If you marry someone with bad credit here is how to manage joint credit:

1. Credit reports do not have a married category. Credit reports are maintained on an individual level and do not provide any indication of whether a person is married, single, separated or divorced. Your credit reports are not merged once you get married and are not updated to reflect that you’re married. Women who choose to change their names will have their new name listed as an alias. This should not have any impact on your credit scores.

When your lenders report your accounts in your new name, the credit bureaus will match it to your existing history and continue to update it, but only for the names associated with that account. Each individual's credit history will contain only the information that is reported in their name.

2. Stay away from Joint Credit. Your spouse’s past credit history has no impact on your credit profile until you open a joint account. After you get married there is no rule that requires married couples to apply for credit jointly. When you apply for credit jointly, both parties are responsible for the payment and the account will be reported in both of your credit reports. If one person forgets to pay the bill or the account goes into default, both parties will suffer from the negative credit impact.

3. Become an authorized user. When a spouse has bad credit and your credit is pretty good, you can safely add that spouse as an authorized user. Marriage doesn’t automatically make you an authorized user on your spouse’s accounts.

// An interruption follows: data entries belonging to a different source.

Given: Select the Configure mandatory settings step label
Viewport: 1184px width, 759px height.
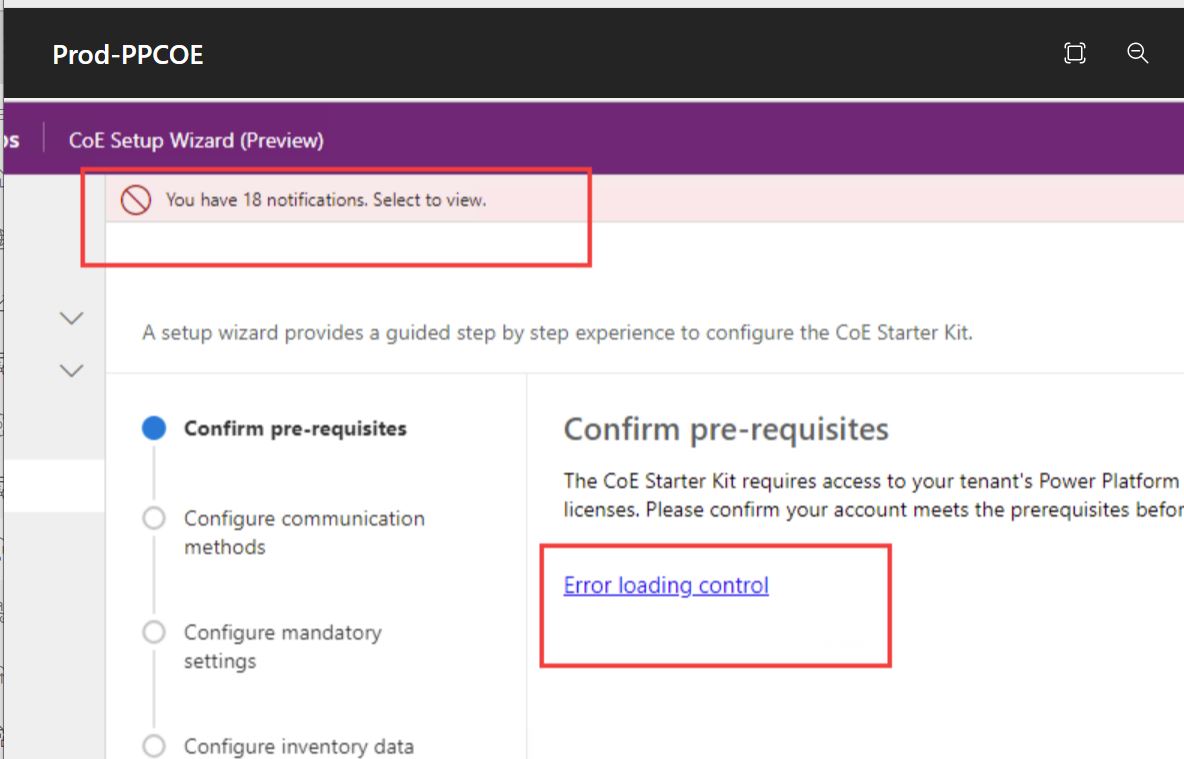Looking at the screenshot, I should 282,646.
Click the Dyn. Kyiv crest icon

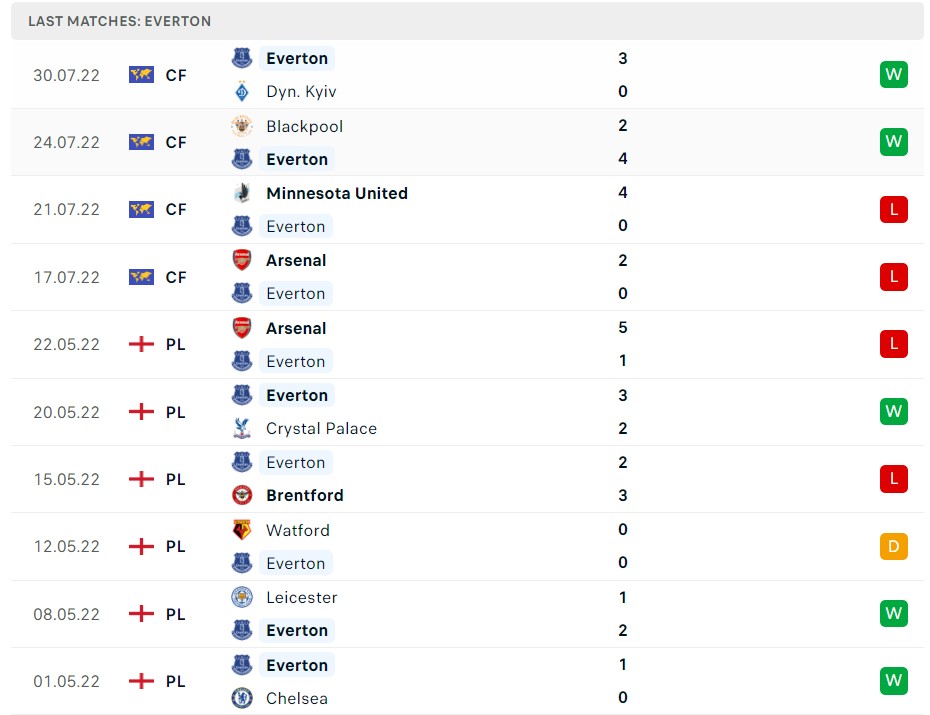click(241, 91)

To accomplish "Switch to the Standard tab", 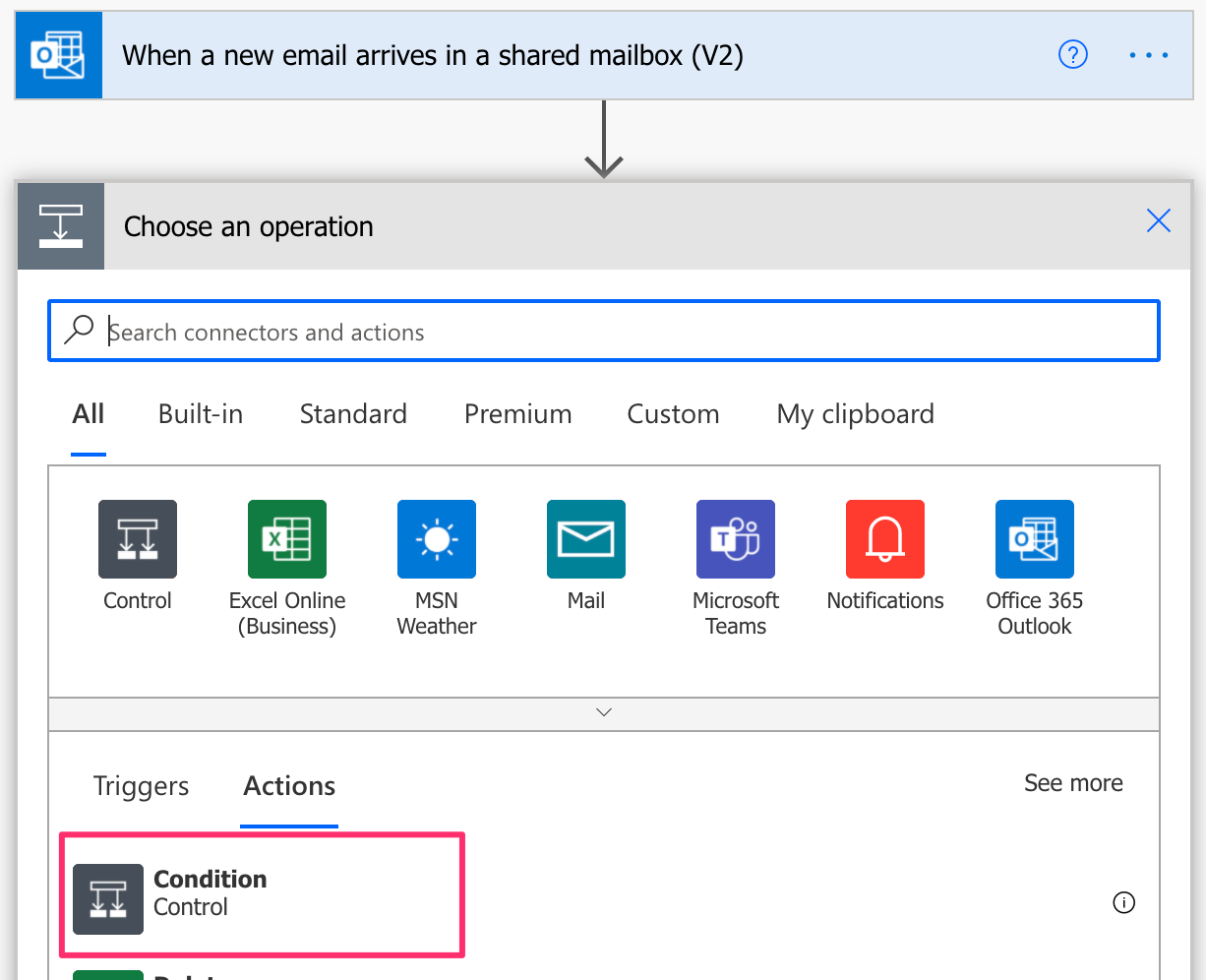I will pyautogui.click(x=353, y=414).
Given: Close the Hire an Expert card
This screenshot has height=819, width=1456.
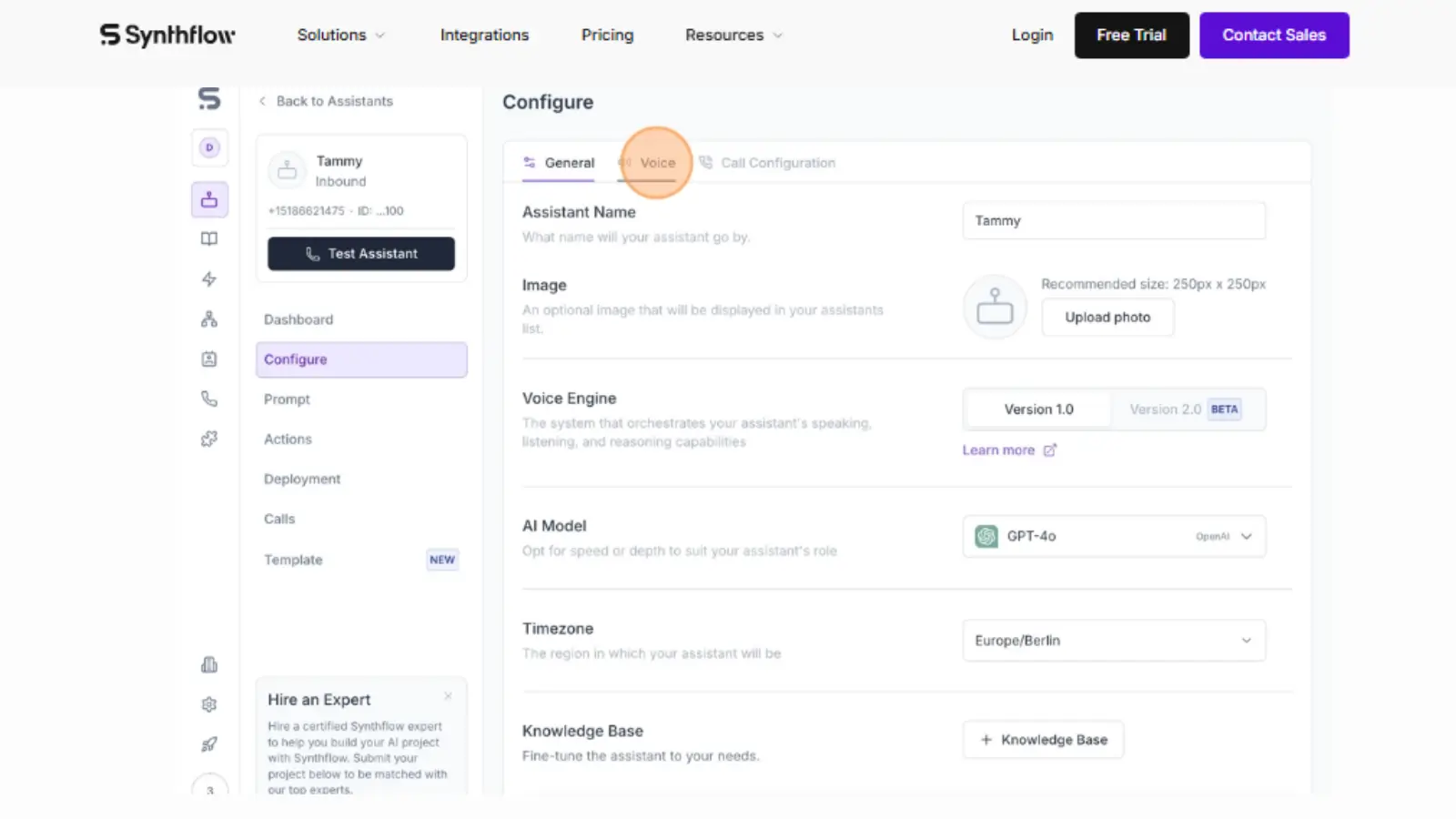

Being added as an authorized user may help improve your spouse’s credit score as long as that account is in good standing with an excellent payment history and low credit utilization.

4. Get your spouse a secured credit card. The process of improving credit involves several strategies. One might be to pay down debt as lower debt owed on revolving accounts can mean higher credit scores. Another strategy may call for getting new credit in order to show how well you manage credit. A secured credit card reports to the credit bureaus and with on-time payments can help build credit.

5. What happens when you buy a house together. If you are planning a major purchase and both incomes are needed in order to qualify; it’s best to work together to rebuild your sweetheart’s credit first. If you don't get your spouse's credit file ready for a mortgage, their bad credit history will impact your mortgage rates. Even at the point of applying for a mortgage together, your credit reports and scores continue to remain separate.

It can be confusing because a mortgage lender will pull all three of your credit reports and all three of your FICO scores for both applicants, a total of six reports and six scores. Lenders simplify the process by merging the reports together, which often leads couples to assume they have joint reports. This is not true, no actual merging of credit scores or credit reports has occurred. It is done purely to make it easier to look at the reports and scores of both applicants.

A bad credit score is not a total deal breaker for couples. You have to know how to work around it and keep your credit separate until your sweetheart’s credit is healthy.